Begin your copy at the line that holds "Click the $(13.9)M net loss value" and carry it through the final line of the data, writing out each line exactly and omitting pictures.

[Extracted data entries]
---
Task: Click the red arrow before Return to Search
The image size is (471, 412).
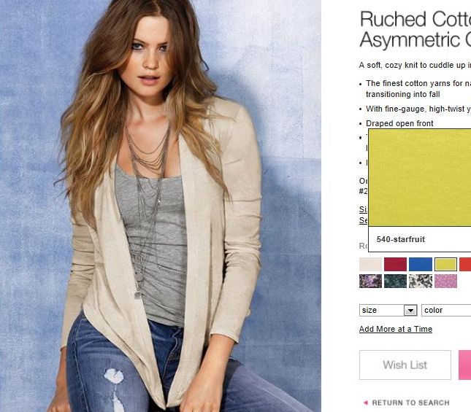Action: [366, 403]
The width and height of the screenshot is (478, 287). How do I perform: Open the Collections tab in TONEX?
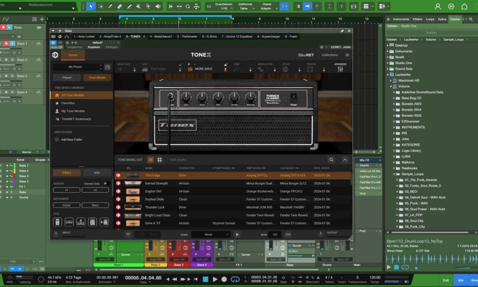(330, 55)
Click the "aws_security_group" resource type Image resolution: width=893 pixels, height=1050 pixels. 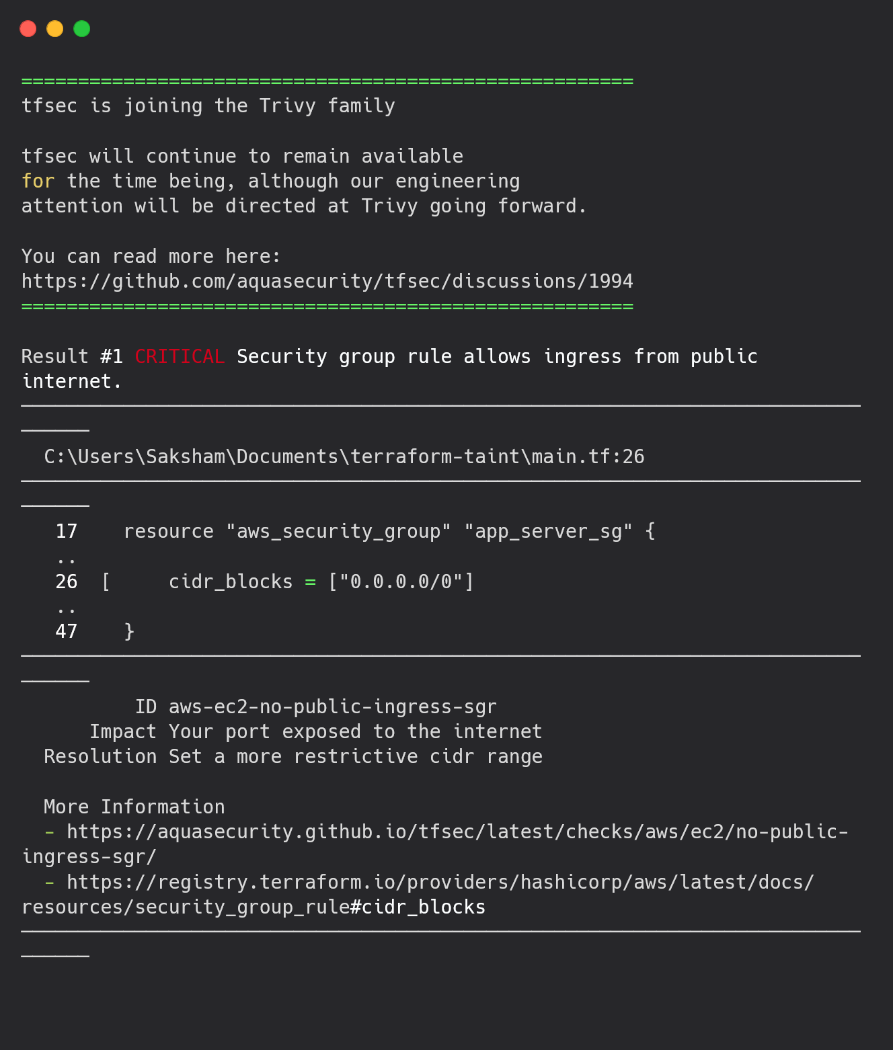(x=338, y=532)
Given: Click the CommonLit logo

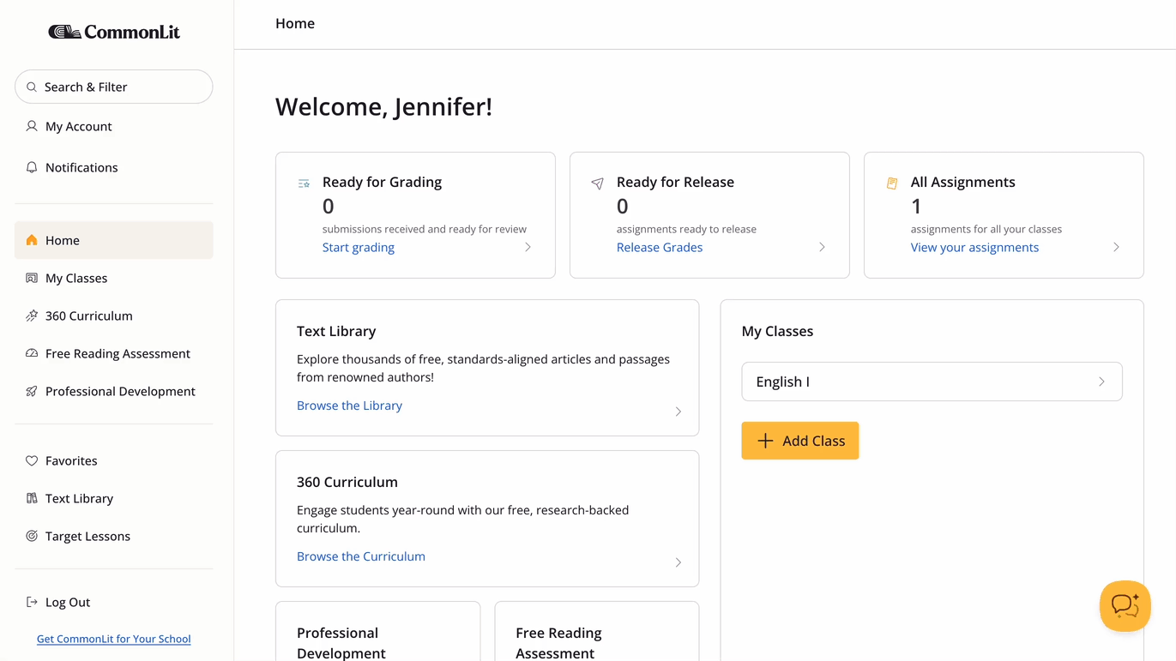Looking at the screenshot, I should pos(114,33).
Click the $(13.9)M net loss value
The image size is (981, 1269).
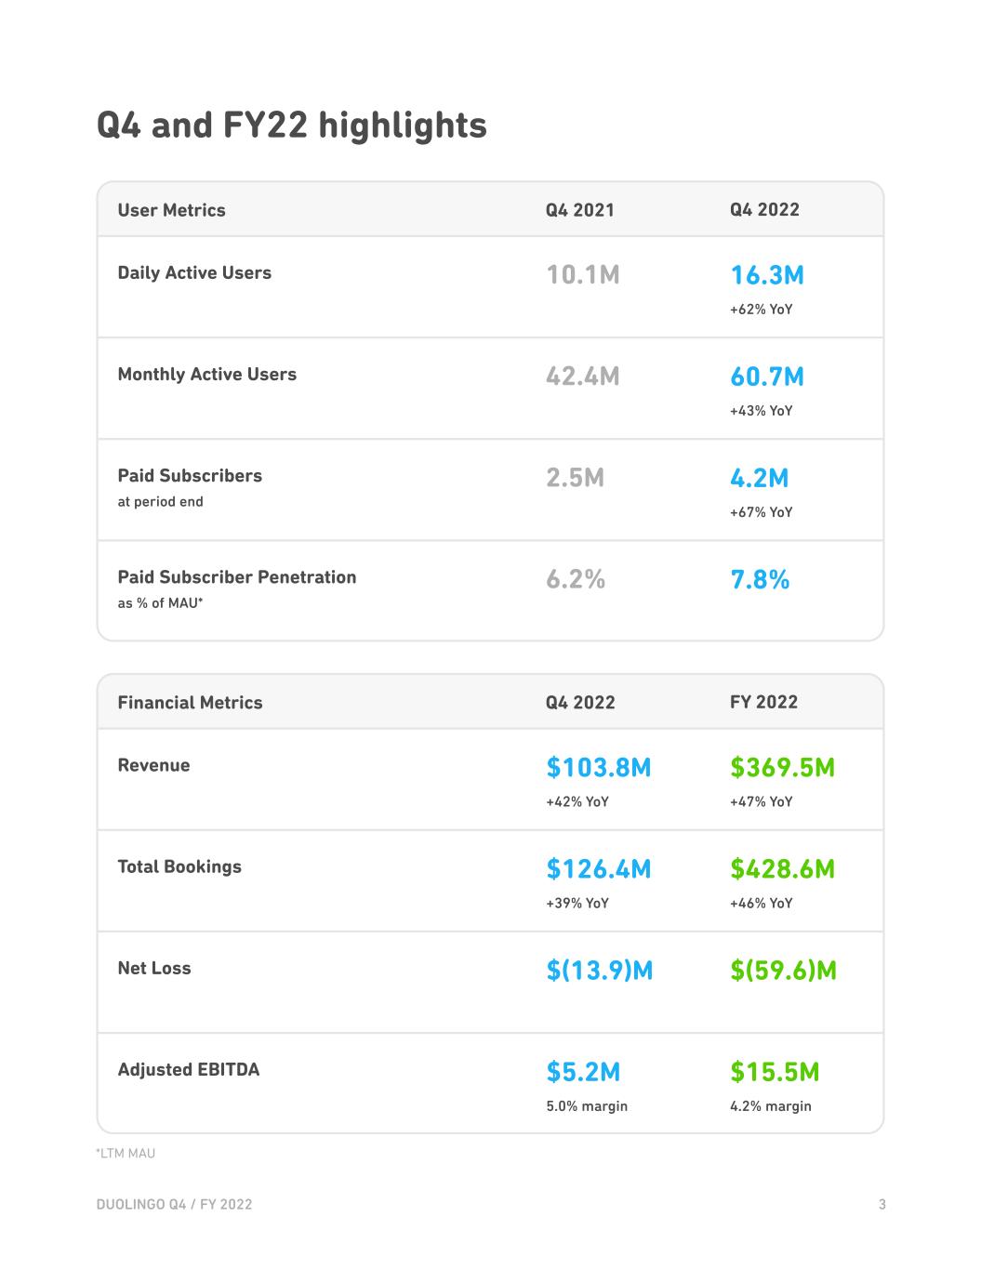[x=600, y=971]
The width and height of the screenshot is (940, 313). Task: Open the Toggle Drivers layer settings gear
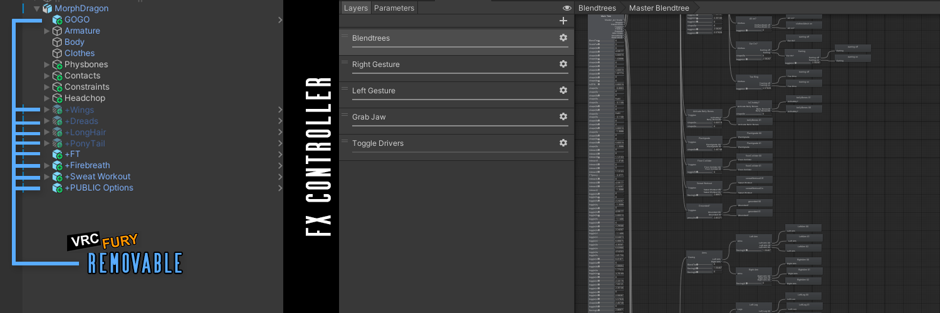tap(563, 143)
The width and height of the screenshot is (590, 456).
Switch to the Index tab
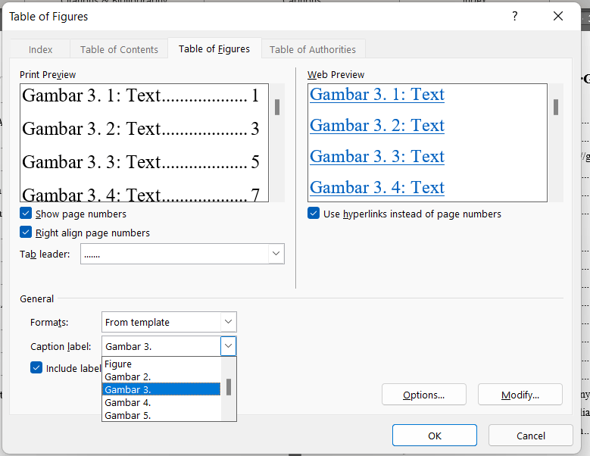coord(41,49)
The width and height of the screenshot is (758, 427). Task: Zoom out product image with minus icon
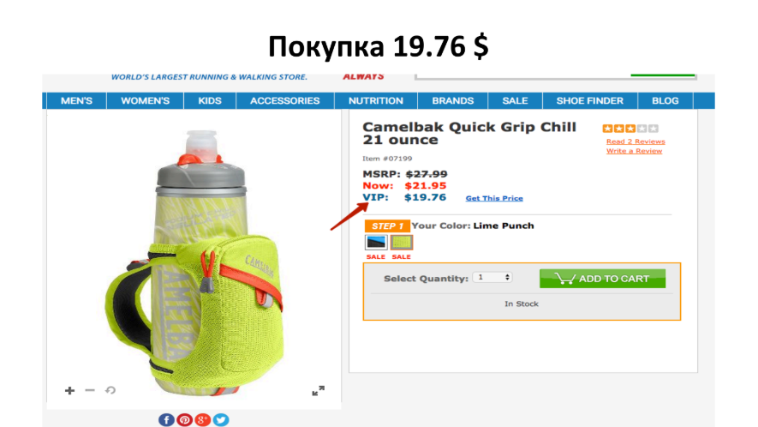[90, 390]
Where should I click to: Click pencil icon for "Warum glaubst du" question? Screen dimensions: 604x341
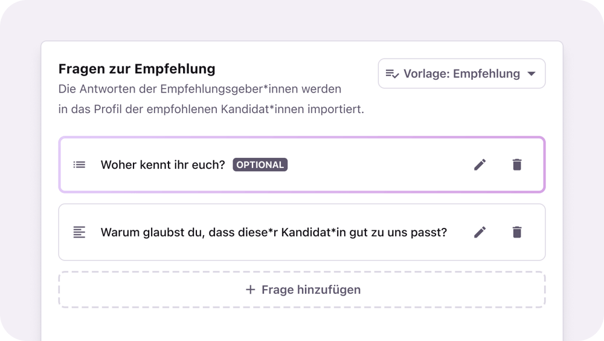coord(480,232)
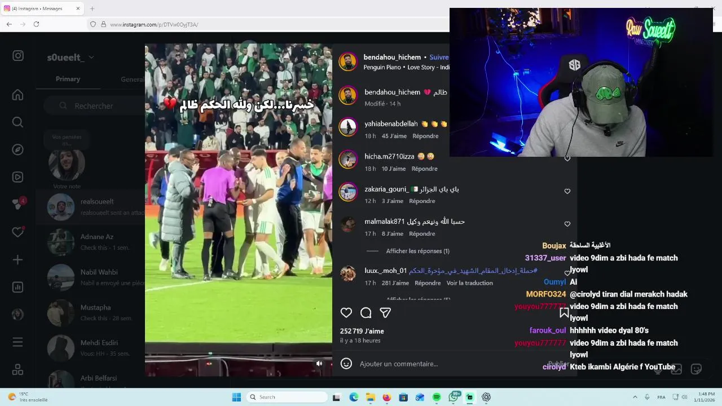Expand Afficher les réponses (1)
Screen dimensions: 722x406
(418, 251)
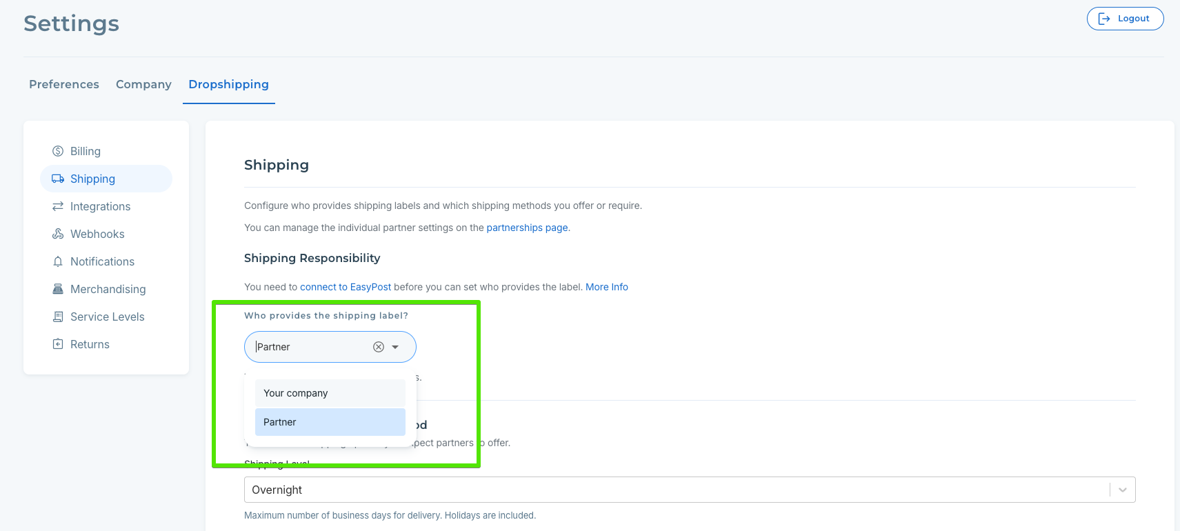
---
Solution for this task:
Click the $(13.9)M net loss value
The image size is (981, 1269).
[x=600, y=971]
The width and height of the screenshot is (940, 313). Task: Open the Toggle Drivers layer settings gear
tap(563, 143)
The width and height of the screenshot is (590, 456).
Switch to the Index tab
coord(41,49)
The width and height of the screenshot is (758, 427). Task: Zoom out product image with minus icon
[90, 390]
Where should I click to: Click pencil icon for "Warum glaubst du" question? Screen dimensions: 604x341
coord(480,232)
Expand Afficher les réponses (1)
Screen dimensions: 722x406
(418, 251)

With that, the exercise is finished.